> [Document extract]:
International Online Conference, Monday 14 & Saturday 19 July 2025 (Organised by the FREEPSY collective)

Ana Čvorović. Dry Feel (2013). MDF, perspex, child’s mattress, compact powder mirror cases. 86 x 130 x 250 cm
About this event
Can ‘listening’ foster new forms of relationality in a collapsing world? What forms, formats, rituals and infrastructures of listening to one another have made life liveable, enjoyable or, simply, possible in recent times?
This online event brings together colleagues from various fields of research and practice to share stories, archival material, ethnographies, speculations or theories around forms of listening to individual or collective experiences that offer a radical mode of witnessing and togetherness, especially in challenging contexts. The event features papers, presentations and creative interventions addressing listening as an act of ethics and of care, where more than just recognition is at stake, rather, when a joint construction of a world-in-common can unfold.

> [Records supplied]:
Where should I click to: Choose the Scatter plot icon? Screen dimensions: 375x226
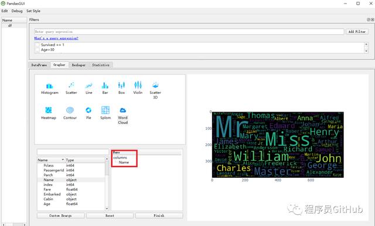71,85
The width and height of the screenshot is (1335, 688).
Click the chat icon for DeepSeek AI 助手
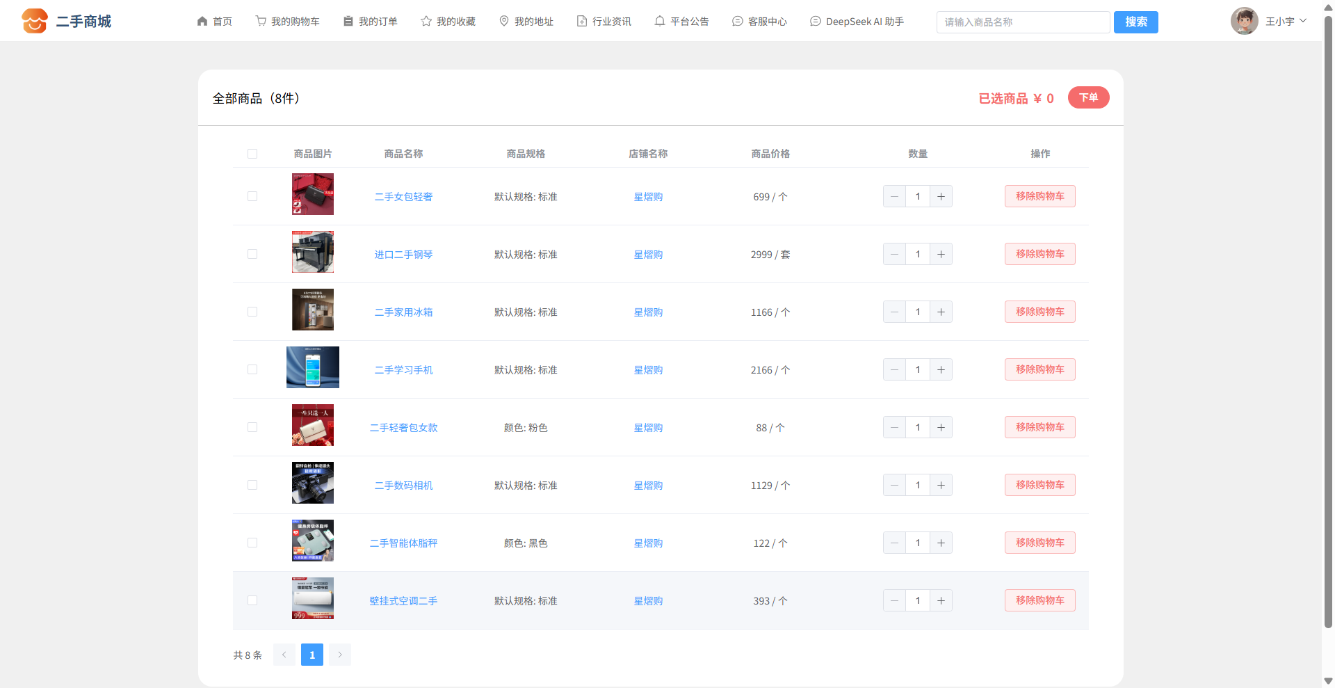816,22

==

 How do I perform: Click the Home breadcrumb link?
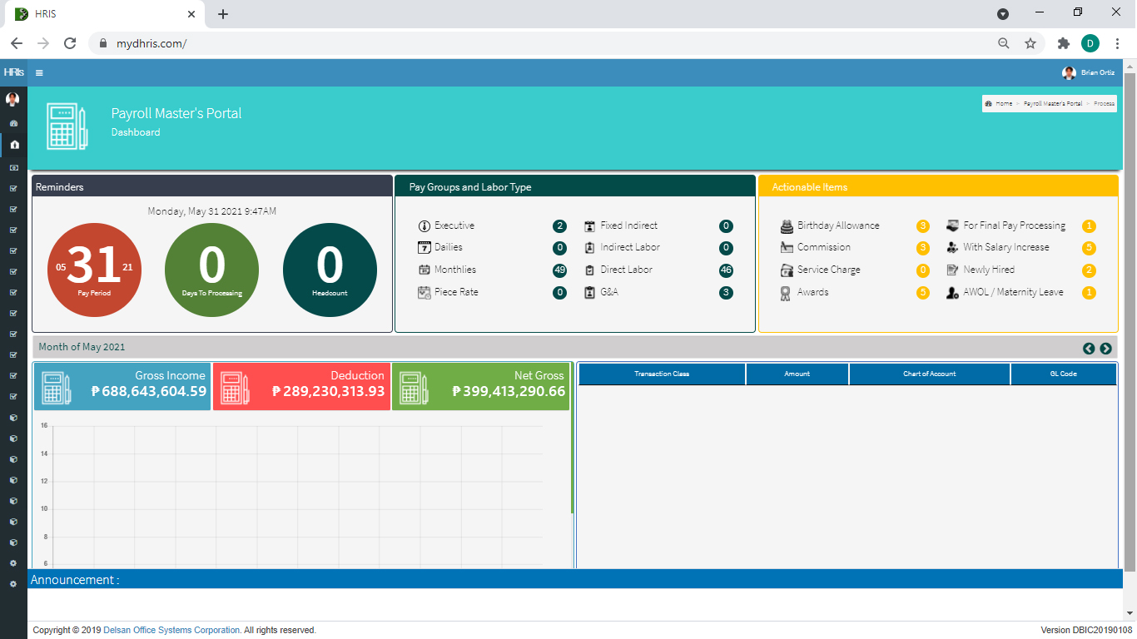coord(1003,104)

> [Exercise set]:
A. According to the conference announcement, which group organized the event?
B. State whether each statement below agrees with the conference announcement, quoting the deciding words: (i) The conference is held in person. (ii) The event includes creative interventions. (iii) Listening is addressed as an act of ethics and of care.
C. Carry the conference announcement forward from the point where it stops.
The listing was taken from a separate source and has no connection to the conference announcement.

> [Exercise responses]:
A. The FREEPSY collective.

B.
(i) No: "International Online Conference" and "This online event."
(ii) Yes: "The event features papers, presentations and creative interventions."
(iii) Yes: "addressing listening as an act of ethics and of care."

C.
Psychoanalysis was first called a ‘talking cure’ by one of its very first woman-patients, Bertha Pappenheim, in the late 19th century Vienna. Since then, practices of talking, dialoguing and expressing oneself have gained space in mainstream clinical settings, grassroots organising as well as hegemonic twists of ‘self-care’ and ‘authenticity’. Less emphasis has been granted to listening, listening to others, listening together, listening to the world, etc. With this in mind – and as a psychosocial research collective – we are interested in ways of listening ‘otherwise’ or radical forms of listening. What might this radical listening entail? How is it different from established spaces of listening which rely on specific frameworks, methods, epistemologies and ontologies (Olufemi, 2021)? How is this listening bound up to political action? There is a rising interest in forms of radical empathy, or in the notion of ‘analysis everywhere’ (Caló and Pereira, 2024) and we would like to open this space to consider listening as a crucial political strategy of care and creativity. Equally, we are interested too in the ‘troubles’ of listening – ambivalences, struggles, impasses and how these are elaborated and articulated. What does it take, in relating and in infrastructures, to ‘listen well’, as black feminist Hortense Spillers frames it?
These two days will bring together colleagues from around the world engaging the radicality of listening in creative, critical and political ways.
Registration for participating is open to all and free of charge.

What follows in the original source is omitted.